Principal Components
The eigenvectors $(w_i)$ of the covariance matrix $C$ are called the principal directions and the eigenvalues $(c_i)$ corresponding to the eigenvectors convey the amount of variance along that direction. The component of the data point $x_i$ projected on each principal direction is called the Principal Component.
So we can say that any data point can be decomposed into its principal components (called Analysis) and synthesized back using the sum of principal components (called Synthesis).
Recall that, suppose we have a thousand data points each of size 100. To store all the data points, assuming one byte of memory to store an element, we need $1000 \times 100 \times 1 = 100 KB$ of memory. However, if we use the projected version of all the data points, then we need to store only $c_i, i=1 \cdots 1000$ and the eigenvector $w \in \mathbb{R}^{100}$, which requires $1000 \times 1 + 100 = 1 KB$ of memory. That is a 100 times reduction in memory (of course, at the cost of losing more information).

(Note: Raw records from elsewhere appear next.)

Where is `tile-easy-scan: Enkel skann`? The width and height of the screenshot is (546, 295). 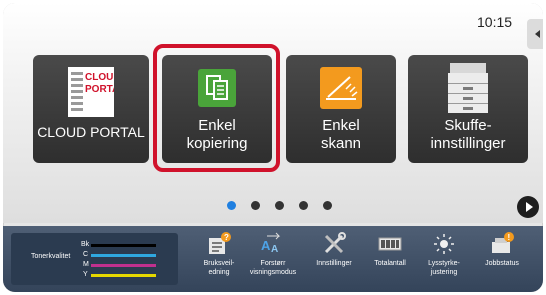
tile-easy-scan: Enkel skann is located at coordinates (341, 109).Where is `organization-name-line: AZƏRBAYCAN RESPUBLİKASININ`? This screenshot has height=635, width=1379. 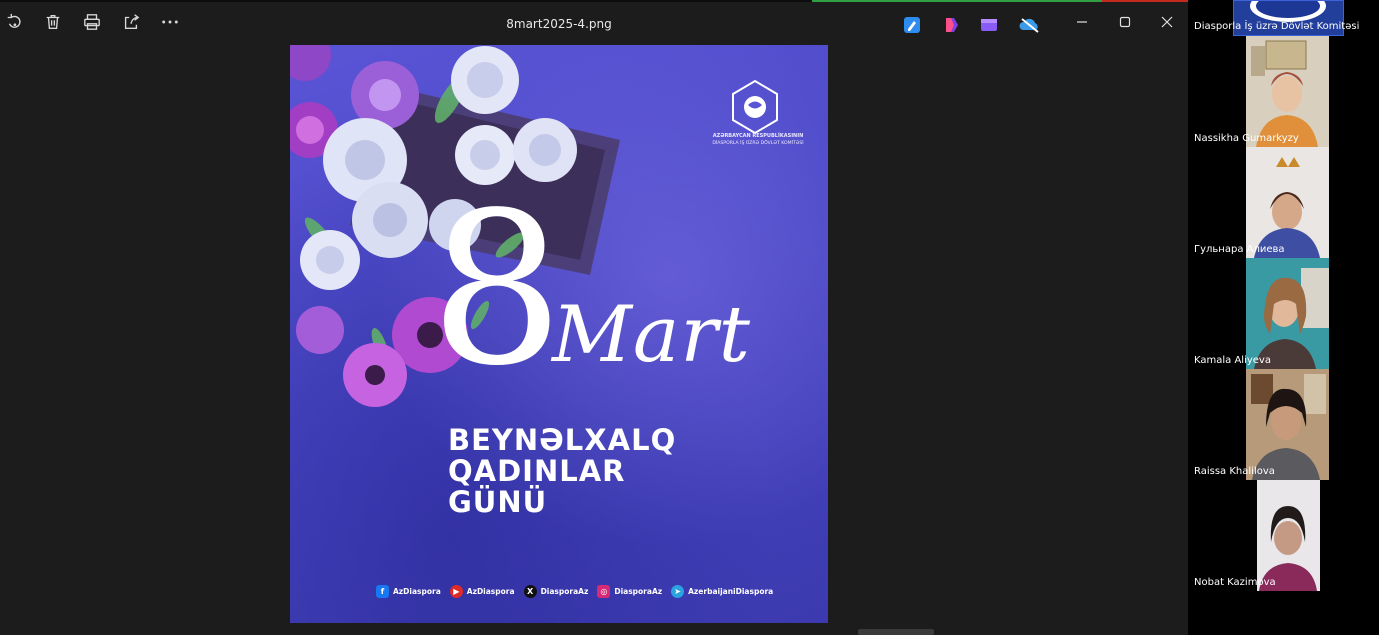
organization-name-line: AZƏRBAYCAN RESPUBLİKASININ is located at coordinates (758, 136).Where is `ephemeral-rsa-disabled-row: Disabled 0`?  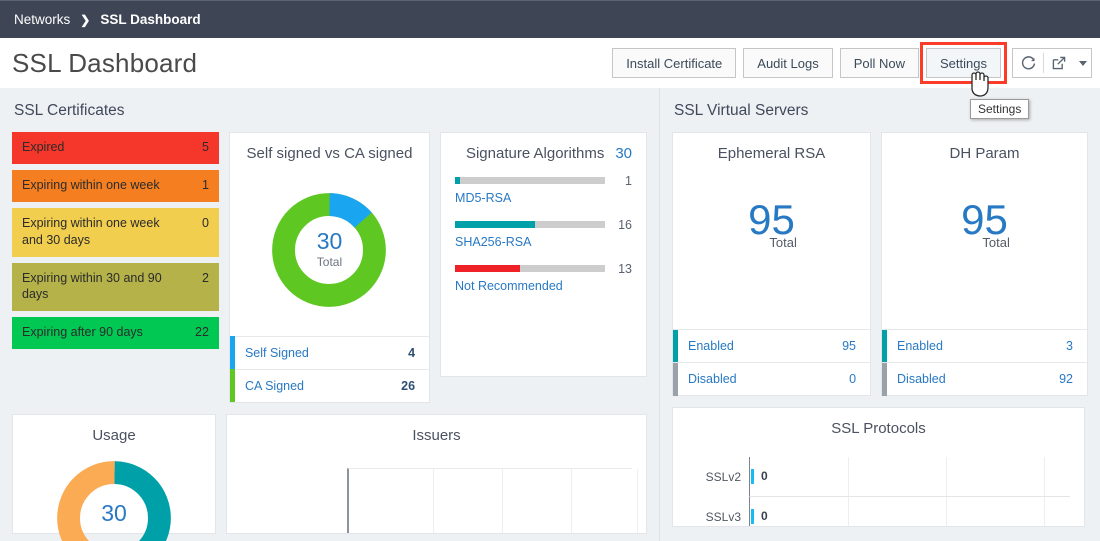 ephemeral-rsa-disabled-row: Disabled 0 is located at coordinates (772, 379).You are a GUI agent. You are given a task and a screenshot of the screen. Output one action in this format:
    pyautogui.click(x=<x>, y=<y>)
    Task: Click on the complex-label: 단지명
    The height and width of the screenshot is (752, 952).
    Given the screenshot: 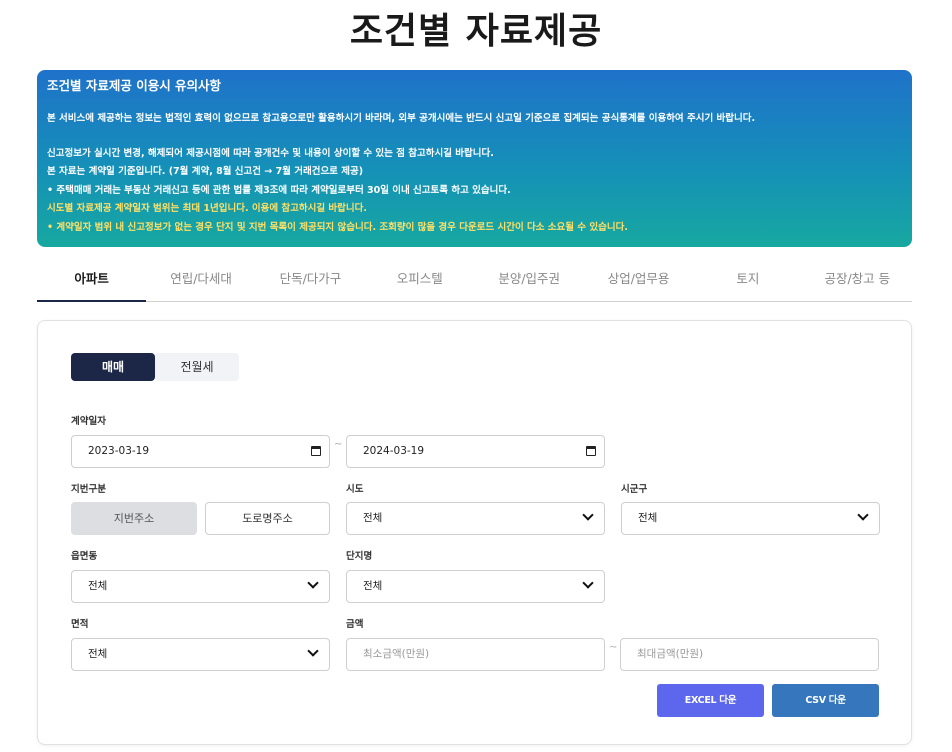 What is the action you would take?
    pyautogui.click(x=360, y=556)
    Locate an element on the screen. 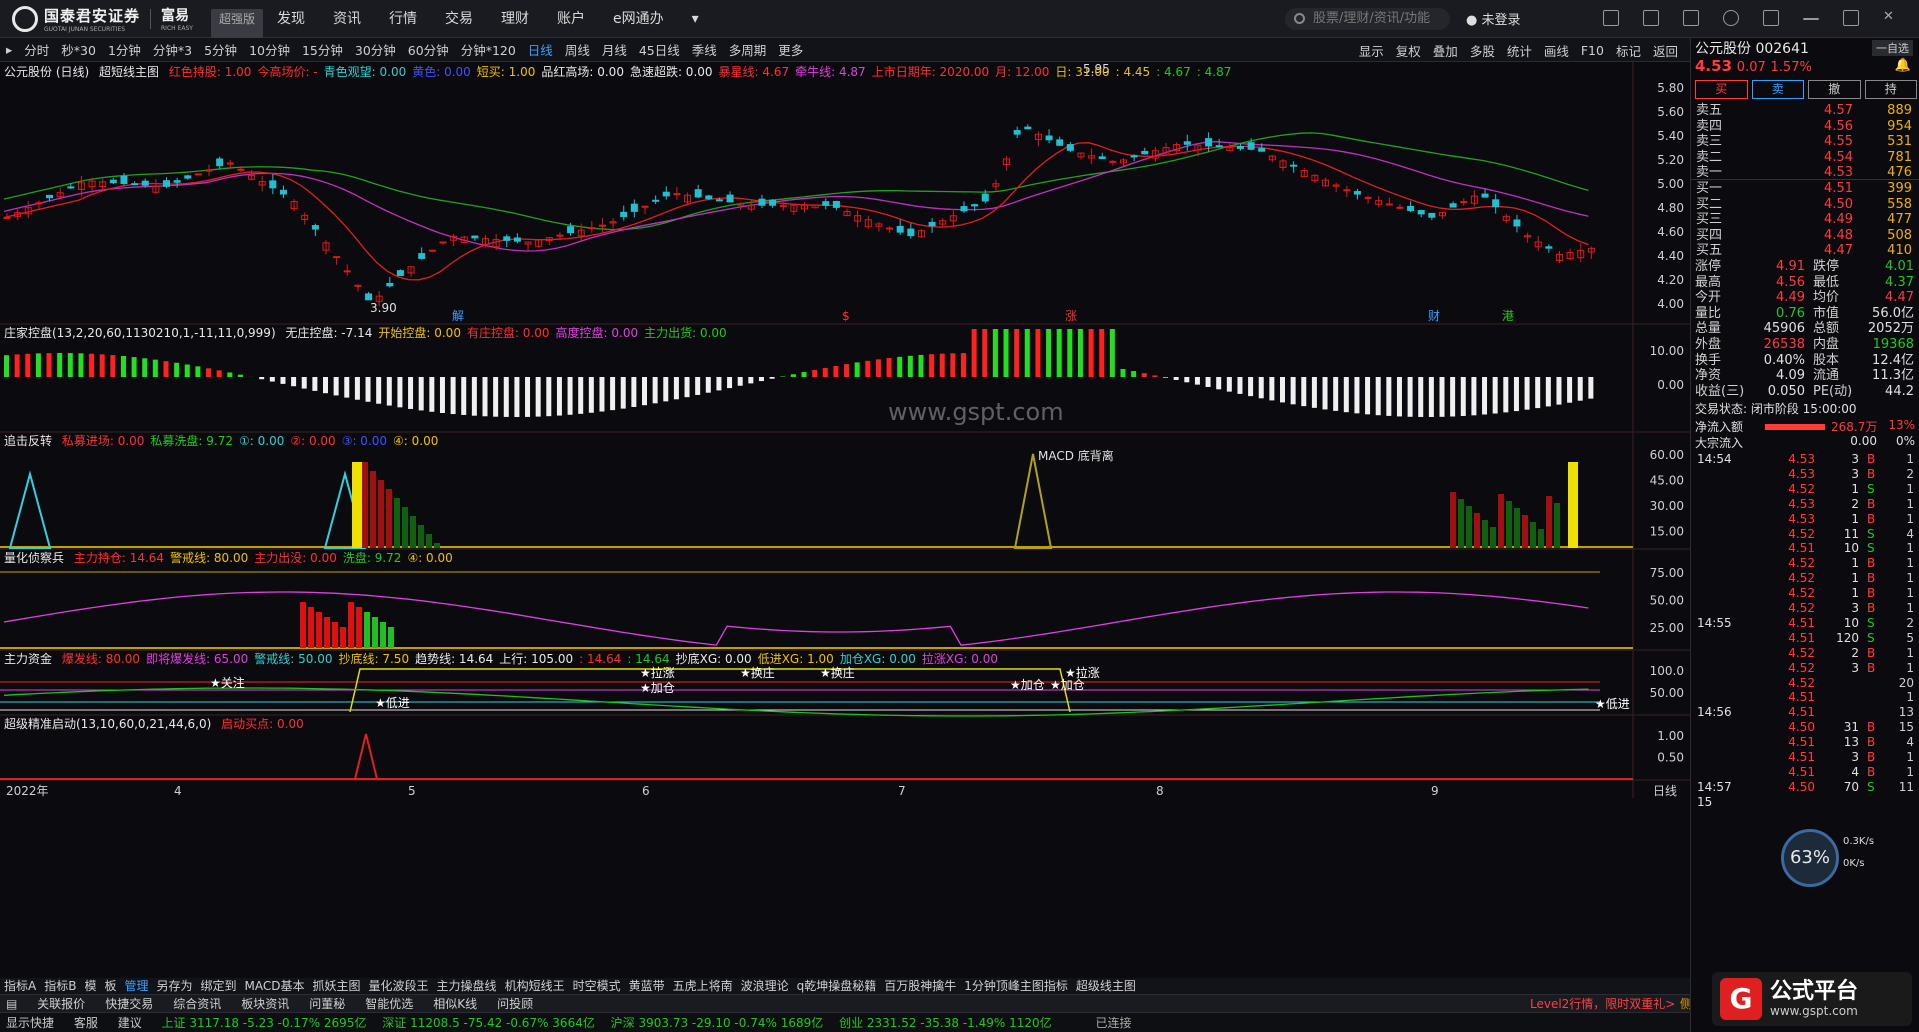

What if we consider the second-largest eigenvector? It adds new information from that direction at the cost of doubling the memory requirement from 1KB to 2KB. If we use all the eigenvectors, then we can exactly reconstruct the data points without losing any information (the error becomes zero). If the data points live in a lower dimensional subspace, then the error becomes zero with a few eigenvectors. That’s what exactly PCA does.
The application of PCA is numerous. It is used to remove the noise from the data points, de-correlate the correlated features, feature extraction and so on.
Just A baby step
Principal Component Analysis (PCA) is just a baby step toward representation learning. The projection is on to the subspace spanned by the principal components which are lines and planes. Moreover, we expect the data points to have a high variance representation in the lower dimensional subspace for PCA to be helpful. It may not always be the case. What happens to the variance of principal components if the data points are distributed on a unit circle in $\mathbb{R}^2$? Then all the points are linearly independent. We need to use another technique called Independent Component Analysis (ICA). We may apply some kernel tricks on the data points (Kernel PCA), or even neural network-based approaches like AutoEncoders!